It is said, Better Late than Never. But, this
doesn’t apply everywhere. You should avail a Term Life Insurance Plan, at least
in your early 30s. What difference will it make? Let’s find out.
Until you reach the 30s, you may struggle to get a good job.
Now, when you hit your 30s, you may enjoy a decent career. You earn well, are
in good
health and are planning to start a family. You must have also started
investing to buy a house or a car. In short, you become more responsible in your 30s.
5 Reasons to Buy Term Insurance in Your 30s
Responsibility is an on-going process. It never ends. Let’s
face it, you need money to survive. Therefore, you are not really responsible
until you insure your life. Insuring your life is a selfless act. Availing a
term life insurance plan makes sure your family has the financial support in
your absence.
So, when should you buy a term life insurance plan? The best
age to buy is by the time you turn 30. Do not wait until it’s too late. Buying
a term life insurance by the time you turn 30, has great advantages. Read on to
find out more:
1. A financial product to fall back on:
You seek financial advice on which is the best financial
avenue to invest your hard-earned money. People may suggest you invest in
mutual funds, whole life insurance policies, pension plans, and so on. These
investment options help you save for retirement and
you should go ahead and invest in one or two of them.
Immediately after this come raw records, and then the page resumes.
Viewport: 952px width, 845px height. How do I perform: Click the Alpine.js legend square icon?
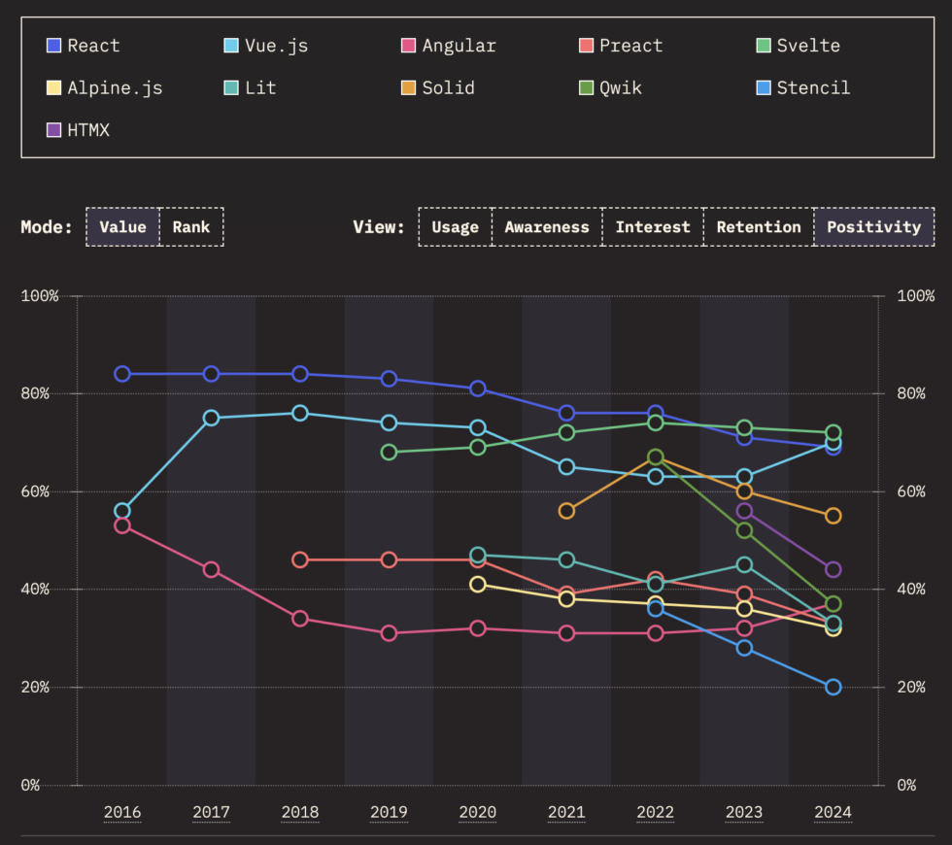point(54,88)
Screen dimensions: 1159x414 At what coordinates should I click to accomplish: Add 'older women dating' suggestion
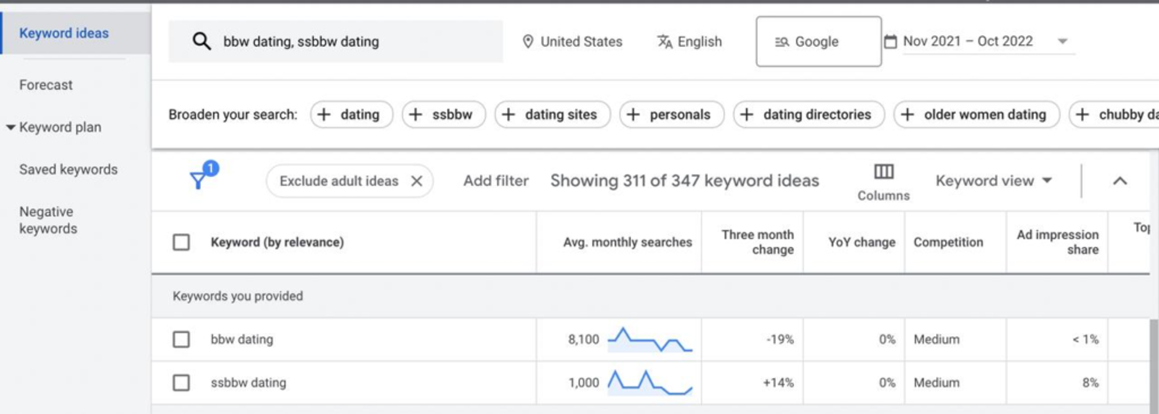tap(976, 115)
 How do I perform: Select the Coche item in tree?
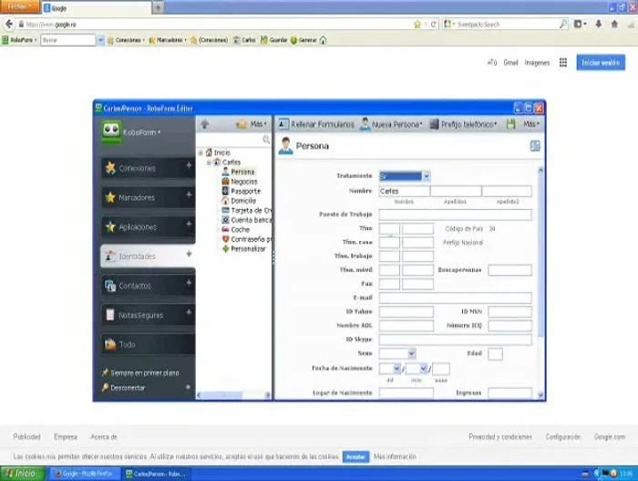click(x=240, y=229)

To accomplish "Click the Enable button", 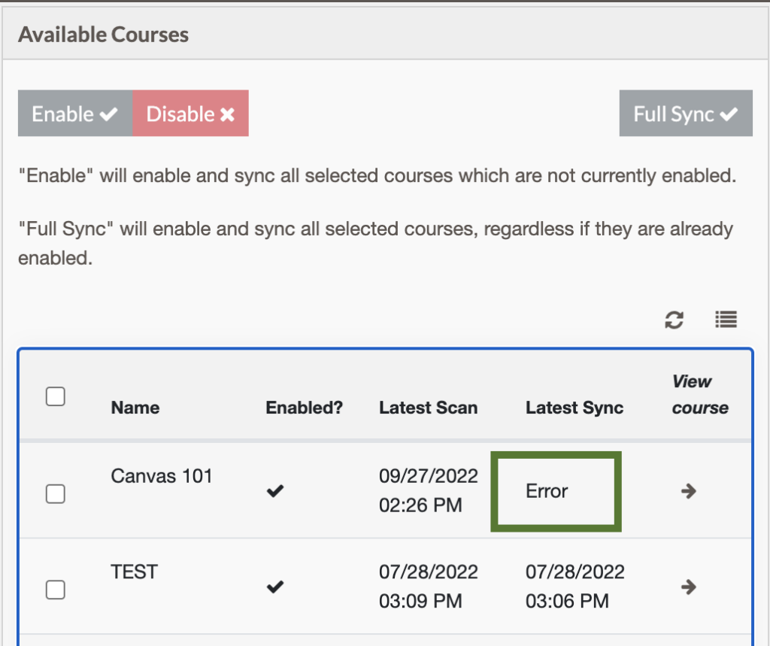I will pos(74,114).
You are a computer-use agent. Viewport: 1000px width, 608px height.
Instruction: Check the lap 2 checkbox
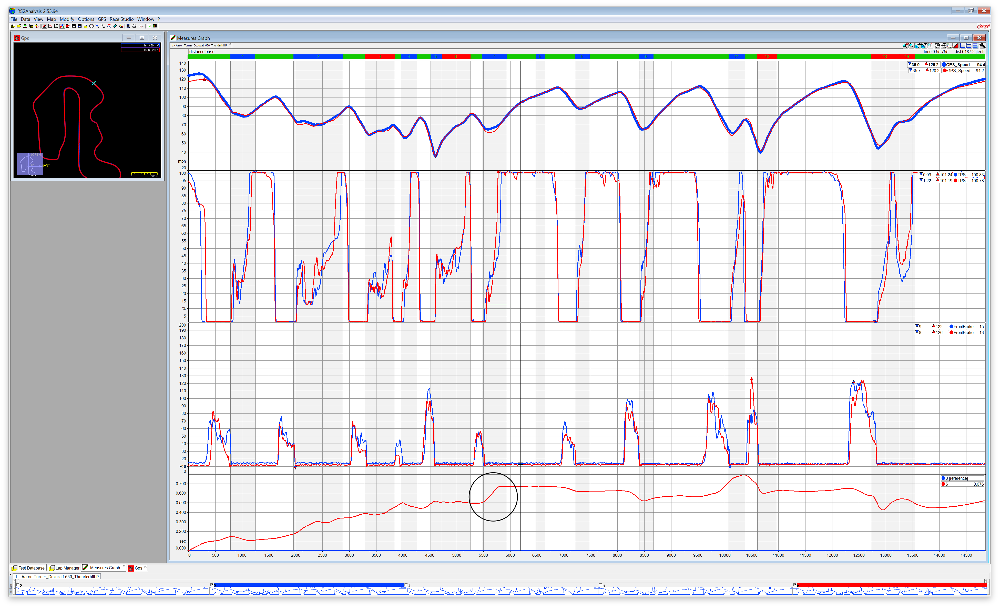pos(18,585)
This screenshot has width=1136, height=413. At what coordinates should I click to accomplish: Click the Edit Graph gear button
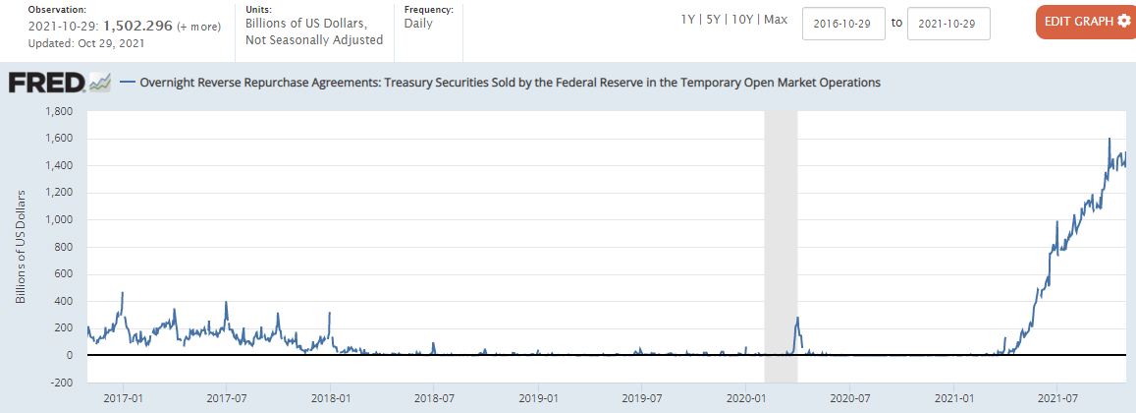click(1085, 21)
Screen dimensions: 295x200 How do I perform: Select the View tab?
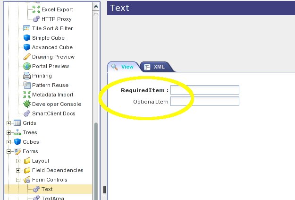click(x=123, y=67)
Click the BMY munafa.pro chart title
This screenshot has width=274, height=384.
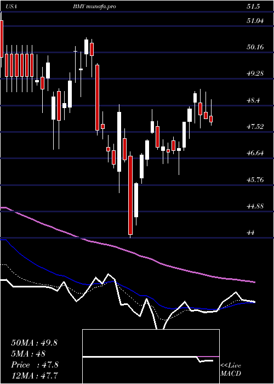pyautogui.click(x=94, y=7)
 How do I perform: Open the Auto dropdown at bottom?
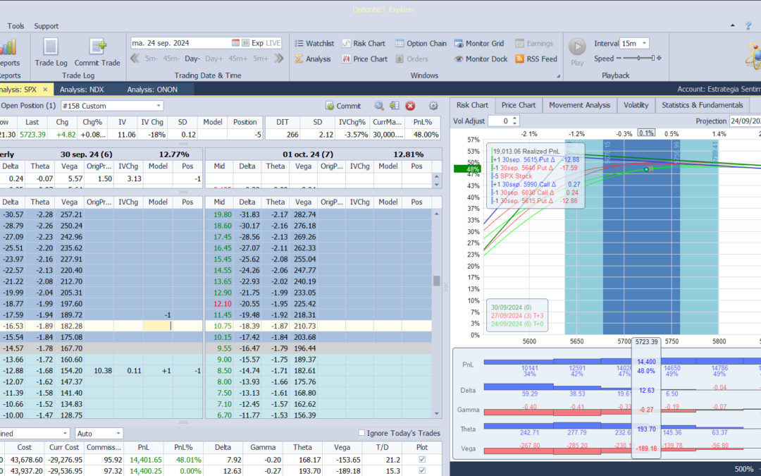coord(117,433)
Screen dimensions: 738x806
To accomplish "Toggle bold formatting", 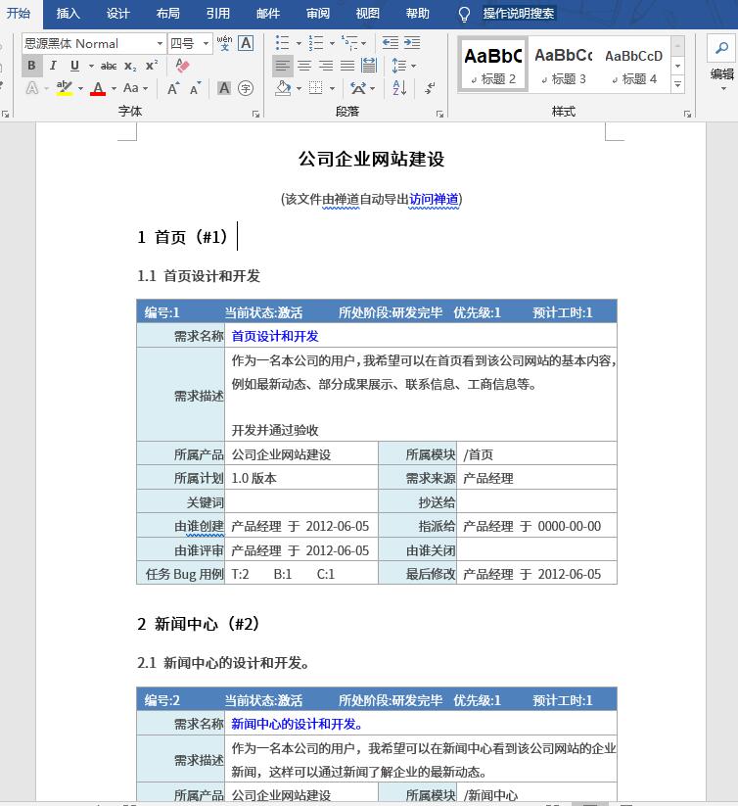I will coord(31,66).
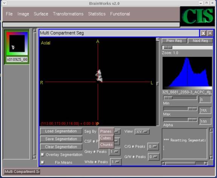This screenshot has width=217, height=178.
Task: Open the View XY dropdown
Action: pyautogui.click(x=142, y=132)
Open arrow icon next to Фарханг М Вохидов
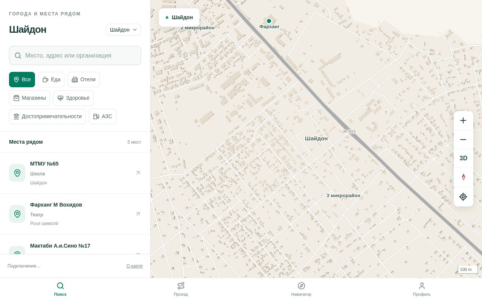 coord(138,214)
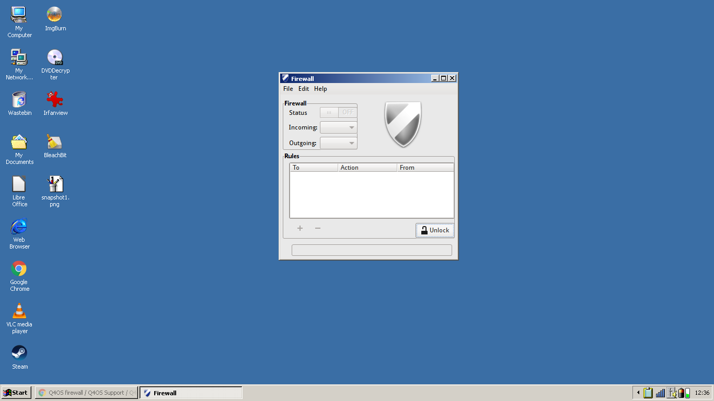Select the Steam desktop icon
Image resolution: width=714 pixels, height=401 pixels.
(x=19, y=353)
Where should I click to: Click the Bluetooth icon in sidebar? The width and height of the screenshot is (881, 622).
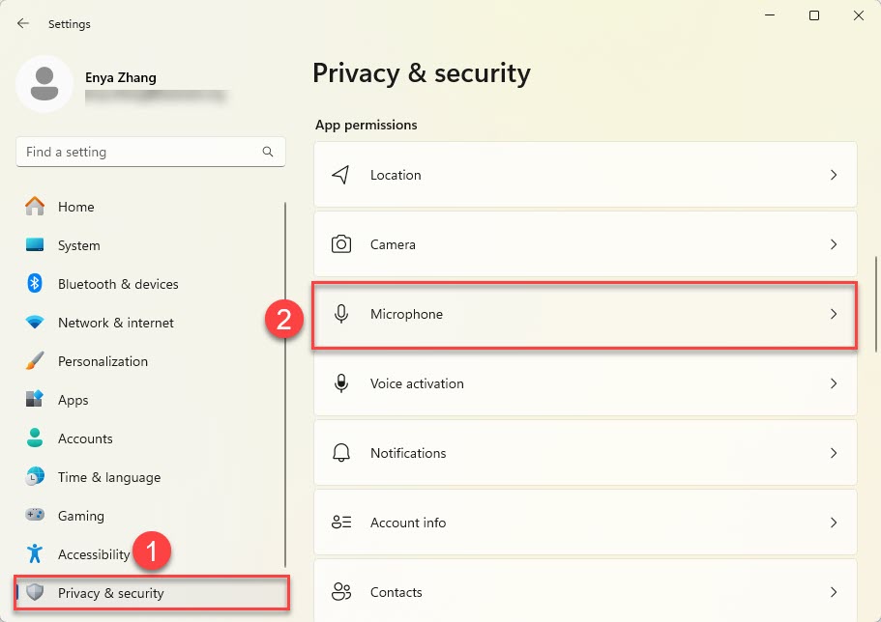tap(35, 284)
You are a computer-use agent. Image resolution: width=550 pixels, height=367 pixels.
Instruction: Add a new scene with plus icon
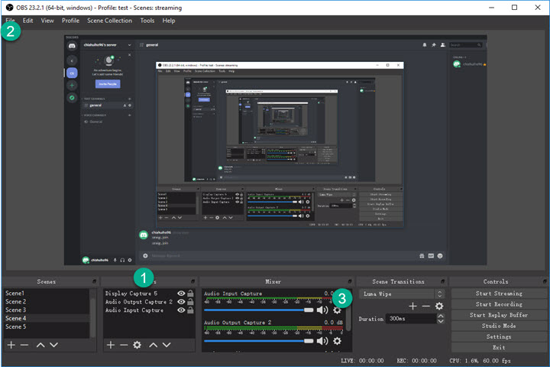[11, 346]
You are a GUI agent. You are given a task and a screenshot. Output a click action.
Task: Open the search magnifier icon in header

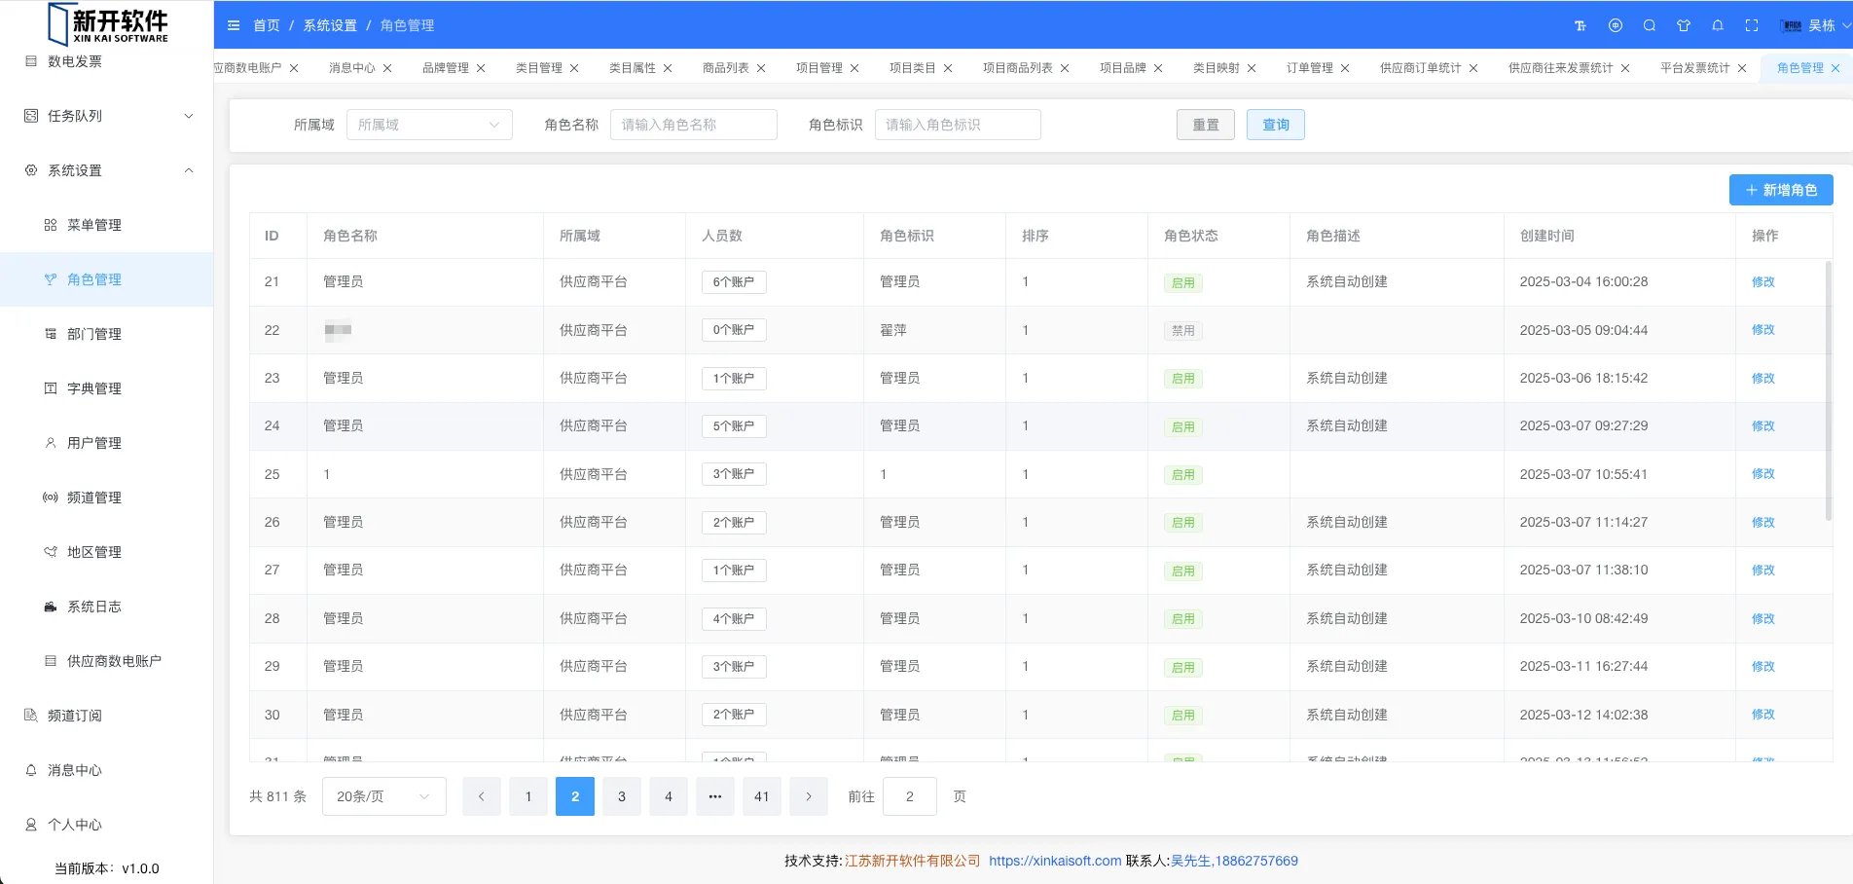[x=1650, y=26]
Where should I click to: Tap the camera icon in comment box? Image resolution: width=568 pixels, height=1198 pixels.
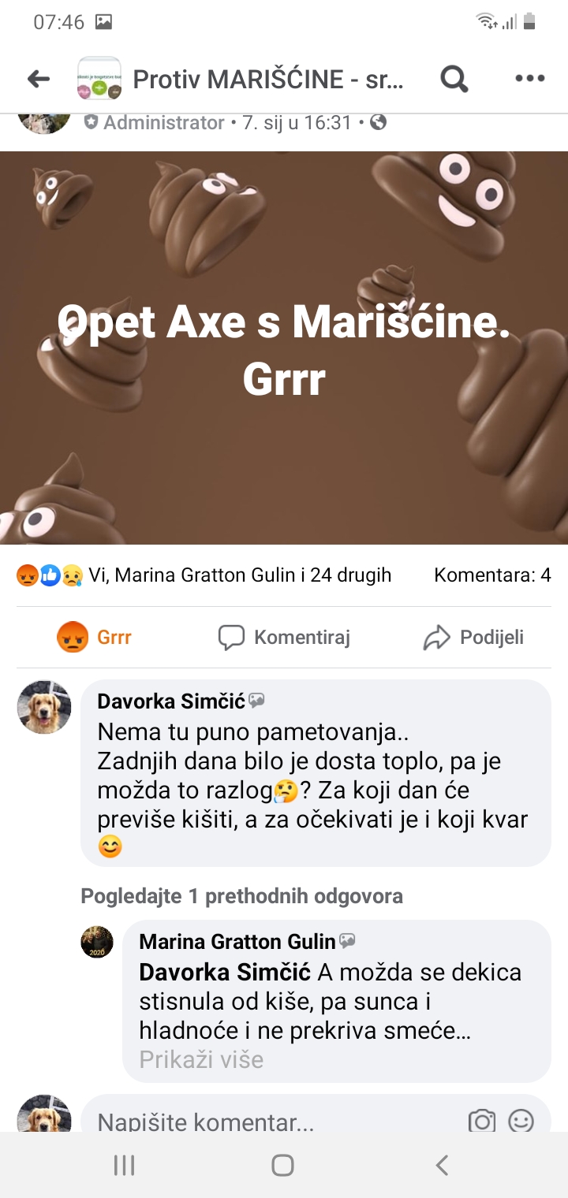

But, having a term life insurance policy is a must. It helps
you get protection for a much bigger risk. You may have availed a home loan or
planned to send your children abroad for higher studies, plus you have to
ensure your family’s financial security in your absence. Achieving all this is
possible if you have some kind of financial arrangement like term life
insurance. Term insurance plans cost much lesser than whole life
insurance products. Let’s take the worst case scenario:
Say you are 30. For a sum assured of Rs 1 Crore, a smoker
has to pay an annual premium of around Rs 15,000. Monthly premium will be Rs
1,250. If you are earning around Rs 5 Lakhs a year, your premium will be just
3% of your annual income. Is this too much?